## WORK REQUIRED
Set the entries below down again, please. Match them exactly.

-- -- --

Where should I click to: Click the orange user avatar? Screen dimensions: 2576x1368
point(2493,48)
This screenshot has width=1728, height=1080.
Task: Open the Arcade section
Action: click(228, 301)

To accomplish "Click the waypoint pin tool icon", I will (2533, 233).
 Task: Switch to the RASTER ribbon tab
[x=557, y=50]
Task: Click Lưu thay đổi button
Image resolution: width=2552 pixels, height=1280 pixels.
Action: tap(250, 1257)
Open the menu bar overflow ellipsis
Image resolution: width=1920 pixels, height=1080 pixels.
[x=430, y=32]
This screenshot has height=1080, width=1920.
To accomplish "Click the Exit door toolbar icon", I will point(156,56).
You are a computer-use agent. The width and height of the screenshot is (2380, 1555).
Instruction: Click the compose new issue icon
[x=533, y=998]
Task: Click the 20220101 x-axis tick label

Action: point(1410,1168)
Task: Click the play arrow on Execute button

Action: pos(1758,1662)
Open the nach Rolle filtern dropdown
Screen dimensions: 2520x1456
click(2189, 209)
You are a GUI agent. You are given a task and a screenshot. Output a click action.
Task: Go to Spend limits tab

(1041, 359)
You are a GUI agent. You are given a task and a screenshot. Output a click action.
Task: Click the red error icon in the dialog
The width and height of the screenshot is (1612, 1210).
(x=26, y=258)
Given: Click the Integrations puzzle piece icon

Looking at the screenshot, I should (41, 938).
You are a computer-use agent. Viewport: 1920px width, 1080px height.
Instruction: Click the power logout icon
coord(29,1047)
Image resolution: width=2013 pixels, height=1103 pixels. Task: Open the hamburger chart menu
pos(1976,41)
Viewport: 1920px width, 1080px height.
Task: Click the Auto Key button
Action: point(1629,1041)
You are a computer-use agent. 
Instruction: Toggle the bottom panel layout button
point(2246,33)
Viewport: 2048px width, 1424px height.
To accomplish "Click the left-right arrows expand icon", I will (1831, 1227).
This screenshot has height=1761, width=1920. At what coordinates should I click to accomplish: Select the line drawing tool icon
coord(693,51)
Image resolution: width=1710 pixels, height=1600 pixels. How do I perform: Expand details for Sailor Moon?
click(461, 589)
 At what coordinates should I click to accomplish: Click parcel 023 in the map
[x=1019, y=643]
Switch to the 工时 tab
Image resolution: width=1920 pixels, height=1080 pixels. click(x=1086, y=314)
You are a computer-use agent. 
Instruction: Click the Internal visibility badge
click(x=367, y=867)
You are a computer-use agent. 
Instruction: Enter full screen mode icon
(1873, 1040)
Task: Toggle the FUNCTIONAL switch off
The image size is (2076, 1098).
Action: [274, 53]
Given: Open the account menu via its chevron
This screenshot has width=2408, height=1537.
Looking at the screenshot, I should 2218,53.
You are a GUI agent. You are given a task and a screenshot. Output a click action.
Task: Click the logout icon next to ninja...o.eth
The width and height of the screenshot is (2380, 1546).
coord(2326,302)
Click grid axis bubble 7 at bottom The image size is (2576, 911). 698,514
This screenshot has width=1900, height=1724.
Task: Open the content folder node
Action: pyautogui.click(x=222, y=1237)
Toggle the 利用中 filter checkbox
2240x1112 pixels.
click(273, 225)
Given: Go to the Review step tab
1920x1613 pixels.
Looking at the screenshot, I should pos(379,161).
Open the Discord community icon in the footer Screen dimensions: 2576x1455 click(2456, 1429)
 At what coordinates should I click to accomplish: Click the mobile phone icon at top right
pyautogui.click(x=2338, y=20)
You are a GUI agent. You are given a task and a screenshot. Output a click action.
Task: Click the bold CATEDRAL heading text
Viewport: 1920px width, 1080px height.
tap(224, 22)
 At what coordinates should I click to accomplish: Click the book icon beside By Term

-- -- --

## EXERCISE RESULT
Where should I click to: Click the orange user avatar? Screen dimensions: 2576x1368
point(2493,48)
This screenshot has width=1728, height=1080.
Task: Open the Arcade section
Action: click(228, 301)

To accomplish "Click the waypoint pin tool icon", I will (2533, 233).
 Task: Switch to the RASTER ribbon tab
[x=557, y=50]
Task: Click Lưu thay đổi button
Image resolution: width=2552 pixels, height=1280 pixels.
Action: tap(250, 1257)
Open the menu bar overflow ellipsis
Image resolution: width=1920 pixels, height=1080 pixels.
[x=430, y=32]
This screenshot has height=1080, width=1920.
To accomplish "Click the Exit door toolbar icon", I will point(156,56).
You are a computer-use agent. The width and height of the screenshot is (2380, 1555).
Instruction: Click the compose new issue icon
[x=533, y=998]
Task: Click the 20220101 x-axis tick label

Action: point(1410,1168)
Task: Click the play arrow on Execute button

Action: pos(1758,1662)
Open the nach Rolle filtern dropdown
Screen dimensions: 2520x1456
click(2189, 209)
You are a GUI agent. You are given a task and a screenshot. Output a click action.
Task: Go to Spend limits tab

(1041, 359)
You are a GUI agent. You are given a task and a screenshot. Output a click action.
Task: Click the red error icon in the dialog
The width and height of the screenshot is (1612, 1210).
(x=26, y=258)
Given: Click the Integrations puzzle piece icon

Looking at the screenshot, I should (41, 938).
You are a computer-use agent. Viewport: 1920px width, 1080px height.
Instruction: Click the power logout icon
coord(29,1047)
Image resolution: width=2013 pixels, height=1103 pixels. Task: Open the hamburger chart menu
pos(1976,41)
Viewport: 1920px width, 1080px height.
Task: Click the Auto Key button
Action: point(1629,1041)
You are a computer-use agent. 
Instruction: Toggle the bottom panel layout button
point(2246,33)
Viewport: 2048px width, 1424px height.
To accomplish "Click the left-right arrows expand icon", I will (1831, 1227).
This screenshot has height=1761, width=1920. At what coordinates should I click to accomplish: Select the line drawing tool icon
coord(693,51)
Image resolution: width=1710 pixels, height=1600 pixels. How do I perform: Expand details for Sailor Moon?
click(461, 589)
 At what coordinates should I click to accomplish: Click parcel 023 in the map
[x=1019, y=643]
Switch to the 工时 tab
Image resolution: width=1920 pixels, height=1080 pixels. click(x=1086, y=314)
You are a computer-use agent. 
Instruction: Click the Internal visibility badge
click(x=367, y=867)
You are a computer-use agent. 
Instruction: Enter full screen mode icon
(1873, 1040)
Task: Toggle the FUNCTIONAL switch off
The image size is (2076, 1098).
Action: [274, 53]
Given: Open the account menu via its chevron
This screenshot has width=2408, height=1537.
Looking at the screenshot, I should 2218,53.
You are a GUI agent. You are given a task and a screenshot. Output a click action.
Task: Click the logout icon next to ninja...o.eth
The width and height of the screenshot is (2380, 1546).
coord(2326,302)
Click grid axis bubble 7 at bottom The image size is (2576, 911). 698,514
This screenshot has width=1900, height=1724.
Task: Open the content folder node
Action: pyautogui.click(x=222, y=1237)
Toggle the 利用中 filter checkbox
2240x1112 pixels.
click(273, 225)
Given: Go to the Review step tab
1920x1613 pixels.
Looking at the screenshot, I should pos(379,161).
Open the Discord community icon in the footer Screen dimensions: 2576x1455 click(2456, 1429)
 At what coordinates should I click to accomplish: Click the mobile phone icon at top right
pyautogui.click(x=2338, y=20)
You are a GUI agent. You are given a task and a screenshot. Output a click action.
Task: Click the bold CATEDRAL heading text
Viewport: 1920px width, 1080px height.
tap(224, 22)
 At what coordinates should I click to accomplish: Click the book icon beside By Term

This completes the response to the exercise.